Saturday, December 28, 2024

Karami-Ai (The Inheritance) (1962)


 ☆ ☆ ☆ ½

Karami-Ai (The Inheritance) (1962) – M. Kobayashi

Kobayashi’s darkly comic and noirish tale of the quest of a dying executive (Sô Yamamura) to find his three illegitimate children and determine whether to include them in his will pulls no punches in its examination of human greed.  Perhaps his capricious act, which deliberately disadvantages his younger wife (Misako Watanabe; with whom his relationship is cold and distant), inspires her to plot with her ex-lover (Minoru Chiaki; also in her husband’s firm) to steal more of the inheritance (a sizeable sum). But this doesn’t explain why the dying man’s lawyer (Seiji Miyaguchi) and his assistant (Tatsuya Nakadai) also plot to gain some (or all) of the money, after being charged with finding one of the children (all of whom turn out to be less than virtuous themselves). Seemingly, he isn’t a very nice man. Only the executive’s loyal secretary (Keiko Kishi, first billed) stays pure-of-intention even as her boss takes advantage of her and treats her selfishly.
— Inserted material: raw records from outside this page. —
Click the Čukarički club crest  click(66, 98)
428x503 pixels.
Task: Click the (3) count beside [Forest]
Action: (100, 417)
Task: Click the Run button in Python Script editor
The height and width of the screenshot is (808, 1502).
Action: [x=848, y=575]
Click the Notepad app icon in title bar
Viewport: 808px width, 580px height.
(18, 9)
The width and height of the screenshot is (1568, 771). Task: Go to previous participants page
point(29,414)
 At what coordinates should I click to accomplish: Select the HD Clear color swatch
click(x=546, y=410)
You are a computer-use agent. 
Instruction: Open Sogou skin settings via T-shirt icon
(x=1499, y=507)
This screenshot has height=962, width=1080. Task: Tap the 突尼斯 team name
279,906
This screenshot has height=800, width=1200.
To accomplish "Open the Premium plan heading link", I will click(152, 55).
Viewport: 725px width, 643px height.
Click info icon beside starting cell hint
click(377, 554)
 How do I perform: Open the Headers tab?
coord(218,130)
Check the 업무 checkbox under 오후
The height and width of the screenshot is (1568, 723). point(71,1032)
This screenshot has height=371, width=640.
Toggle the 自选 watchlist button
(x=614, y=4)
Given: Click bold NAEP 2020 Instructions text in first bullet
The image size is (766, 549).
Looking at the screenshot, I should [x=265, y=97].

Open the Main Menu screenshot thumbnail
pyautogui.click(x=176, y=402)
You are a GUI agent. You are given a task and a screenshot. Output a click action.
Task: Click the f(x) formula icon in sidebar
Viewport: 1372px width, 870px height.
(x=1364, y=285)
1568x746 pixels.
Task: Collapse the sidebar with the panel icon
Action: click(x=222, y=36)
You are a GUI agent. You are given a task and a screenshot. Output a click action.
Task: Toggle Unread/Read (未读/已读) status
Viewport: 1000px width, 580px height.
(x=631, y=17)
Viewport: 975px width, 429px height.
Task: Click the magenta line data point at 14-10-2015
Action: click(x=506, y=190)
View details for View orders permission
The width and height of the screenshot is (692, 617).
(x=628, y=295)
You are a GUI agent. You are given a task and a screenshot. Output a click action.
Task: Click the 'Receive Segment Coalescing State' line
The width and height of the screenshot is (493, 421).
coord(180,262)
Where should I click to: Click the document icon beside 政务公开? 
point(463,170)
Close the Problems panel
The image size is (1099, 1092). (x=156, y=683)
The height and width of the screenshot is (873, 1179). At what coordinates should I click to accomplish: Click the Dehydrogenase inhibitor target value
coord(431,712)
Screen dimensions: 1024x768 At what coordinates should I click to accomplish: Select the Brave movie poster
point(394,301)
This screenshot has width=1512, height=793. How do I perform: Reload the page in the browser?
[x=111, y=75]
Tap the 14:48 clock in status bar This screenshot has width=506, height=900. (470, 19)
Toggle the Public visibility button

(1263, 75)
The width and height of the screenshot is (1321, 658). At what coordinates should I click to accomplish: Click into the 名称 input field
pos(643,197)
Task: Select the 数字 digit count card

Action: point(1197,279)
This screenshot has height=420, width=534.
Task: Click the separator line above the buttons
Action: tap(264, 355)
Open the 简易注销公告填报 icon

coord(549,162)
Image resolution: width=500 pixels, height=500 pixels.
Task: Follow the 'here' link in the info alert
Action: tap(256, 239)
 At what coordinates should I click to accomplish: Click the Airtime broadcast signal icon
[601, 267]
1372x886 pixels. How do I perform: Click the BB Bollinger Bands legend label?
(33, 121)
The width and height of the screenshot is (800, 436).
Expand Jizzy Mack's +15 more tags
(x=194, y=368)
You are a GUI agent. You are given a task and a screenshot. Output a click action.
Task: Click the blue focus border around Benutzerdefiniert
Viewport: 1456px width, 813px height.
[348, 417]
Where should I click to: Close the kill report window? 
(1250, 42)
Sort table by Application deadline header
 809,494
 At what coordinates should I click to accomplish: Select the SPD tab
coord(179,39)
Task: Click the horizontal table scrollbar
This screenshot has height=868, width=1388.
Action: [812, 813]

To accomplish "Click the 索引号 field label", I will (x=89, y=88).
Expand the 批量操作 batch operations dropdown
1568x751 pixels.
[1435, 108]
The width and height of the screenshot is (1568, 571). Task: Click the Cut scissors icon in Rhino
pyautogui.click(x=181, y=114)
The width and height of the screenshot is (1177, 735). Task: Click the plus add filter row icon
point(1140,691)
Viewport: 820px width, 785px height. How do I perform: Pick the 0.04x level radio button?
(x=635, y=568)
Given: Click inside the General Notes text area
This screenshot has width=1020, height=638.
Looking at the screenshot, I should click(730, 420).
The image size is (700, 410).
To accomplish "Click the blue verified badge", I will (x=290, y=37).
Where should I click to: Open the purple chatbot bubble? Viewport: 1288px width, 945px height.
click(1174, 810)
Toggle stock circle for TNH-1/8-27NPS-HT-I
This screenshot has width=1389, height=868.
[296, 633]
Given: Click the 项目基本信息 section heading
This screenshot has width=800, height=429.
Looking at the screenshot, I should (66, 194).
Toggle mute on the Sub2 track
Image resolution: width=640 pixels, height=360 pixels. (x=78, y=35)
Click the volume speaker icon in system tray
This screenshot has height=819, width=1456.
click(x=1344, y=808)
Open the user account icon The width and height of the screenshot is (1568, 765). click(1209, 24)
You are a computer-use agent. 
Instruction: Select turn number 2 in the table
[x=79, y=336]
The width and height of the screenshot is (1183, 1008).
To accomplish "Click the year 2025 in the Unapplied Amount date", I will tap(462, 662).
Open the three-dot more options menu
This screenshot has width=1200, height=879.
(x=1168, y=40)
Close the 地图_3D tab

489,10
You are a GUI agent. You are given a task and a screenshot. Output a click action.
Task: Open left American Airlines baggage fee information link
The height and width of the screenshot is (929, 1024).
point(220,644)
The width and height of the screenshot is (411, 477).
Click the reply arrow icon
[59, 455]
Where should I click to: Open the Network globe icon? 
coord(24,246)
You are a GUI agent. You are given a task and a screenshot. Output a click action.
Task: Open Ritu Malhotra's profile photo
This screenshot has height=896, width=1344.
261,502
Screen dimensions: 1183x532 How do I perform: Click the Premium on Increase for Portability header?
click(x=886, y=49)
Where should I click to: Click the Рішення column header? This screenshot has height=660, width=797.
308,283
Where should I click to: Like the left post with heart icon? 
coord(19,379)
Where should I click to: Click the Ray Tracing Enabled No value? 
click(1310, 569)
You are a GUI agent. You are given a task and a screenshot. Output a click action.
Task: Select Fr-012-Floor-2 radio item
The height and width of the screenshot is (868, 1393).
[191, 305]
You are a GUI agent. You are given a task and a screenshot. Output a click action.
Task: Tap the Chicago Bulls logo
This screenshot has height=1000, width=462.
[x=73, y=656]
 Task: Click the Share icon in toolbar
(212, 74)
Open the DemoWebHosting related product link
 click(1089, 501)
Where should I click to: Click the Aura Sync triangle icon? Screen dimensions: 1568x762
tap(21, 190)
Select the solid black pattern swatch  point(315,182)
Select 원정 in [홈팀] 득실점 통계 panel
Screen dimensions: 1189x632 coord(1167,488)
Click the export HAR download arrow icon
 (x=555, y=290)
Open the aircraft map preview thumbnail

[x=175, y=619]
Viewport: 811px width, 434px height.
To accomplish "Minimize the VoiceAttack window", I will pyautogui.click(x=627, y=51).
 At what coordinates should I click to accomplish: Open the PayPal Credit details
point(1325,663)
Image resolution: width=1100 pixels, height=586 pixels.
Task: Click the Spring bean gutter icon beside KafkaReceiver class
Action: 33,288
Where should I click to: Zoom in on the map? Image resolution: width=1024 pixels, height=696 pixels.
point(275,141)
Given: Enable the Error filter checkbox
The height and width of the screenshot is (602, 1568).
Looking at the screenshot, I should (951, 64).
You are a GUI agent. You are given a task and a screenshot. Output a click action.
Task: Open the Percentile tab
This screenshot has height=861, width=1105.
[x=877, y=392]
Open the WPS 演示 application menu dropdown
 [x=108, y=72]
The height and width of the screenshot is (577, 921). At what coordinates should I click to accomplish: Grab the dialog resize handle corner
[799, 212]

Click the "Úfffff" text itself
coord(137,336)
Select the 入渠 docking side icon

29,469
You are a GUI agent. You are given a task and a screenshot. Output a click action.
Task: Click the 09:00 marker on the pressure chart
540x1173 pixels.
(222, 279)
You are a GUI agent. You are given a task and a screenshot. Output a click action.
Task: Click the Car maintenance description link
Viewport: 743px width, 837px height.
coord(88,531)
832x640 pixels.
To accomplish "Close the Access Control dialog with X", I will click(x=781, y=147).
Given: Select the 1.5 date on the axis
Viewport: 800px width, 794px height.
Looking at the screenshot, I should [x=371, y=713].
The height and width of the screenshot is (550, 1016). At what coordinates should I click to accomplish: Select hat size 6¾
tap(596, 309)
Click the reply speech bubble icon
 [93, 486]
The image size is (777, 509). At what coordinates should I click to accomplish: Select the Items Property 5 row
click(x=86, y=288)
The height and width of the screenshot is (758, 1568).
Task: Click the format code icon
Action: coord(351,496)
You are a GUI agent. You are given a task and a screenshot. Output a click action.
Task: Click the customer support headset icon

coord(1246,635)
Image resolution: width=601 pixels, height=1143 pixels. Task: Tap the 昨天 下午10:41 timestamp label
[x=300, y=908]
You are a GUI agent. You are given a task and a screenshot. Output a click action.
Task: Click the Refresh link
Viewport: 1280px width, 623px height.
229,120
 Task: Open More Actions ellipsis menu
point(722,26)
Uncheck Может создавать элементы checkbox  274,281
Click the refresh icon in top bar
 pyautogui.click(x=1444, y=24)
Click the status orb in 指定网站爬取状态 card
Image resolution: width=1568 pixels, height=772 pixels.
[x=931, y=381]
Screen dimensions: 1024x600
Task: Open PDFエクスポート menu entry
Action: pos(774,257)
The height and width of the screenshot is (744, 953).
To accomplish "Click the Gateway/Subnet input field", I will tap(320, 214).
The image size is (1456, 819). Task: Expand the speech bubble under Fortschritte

With numerous surprising plot twists and a shifting set of alliances, the finale still comes mostly as a shock, even though director Masaki Kobayashi’s decision to frame the bulk of the story as a flashback gives something away (the surprise is in how she did it rather than that she did it).  Gorgeous in its black and white cinematography and nicely directed in that slightly ostentatious early 60s manner, this fills the gap between the director’s masterpieces: The Human Condition trilogy and Hara-Kiri.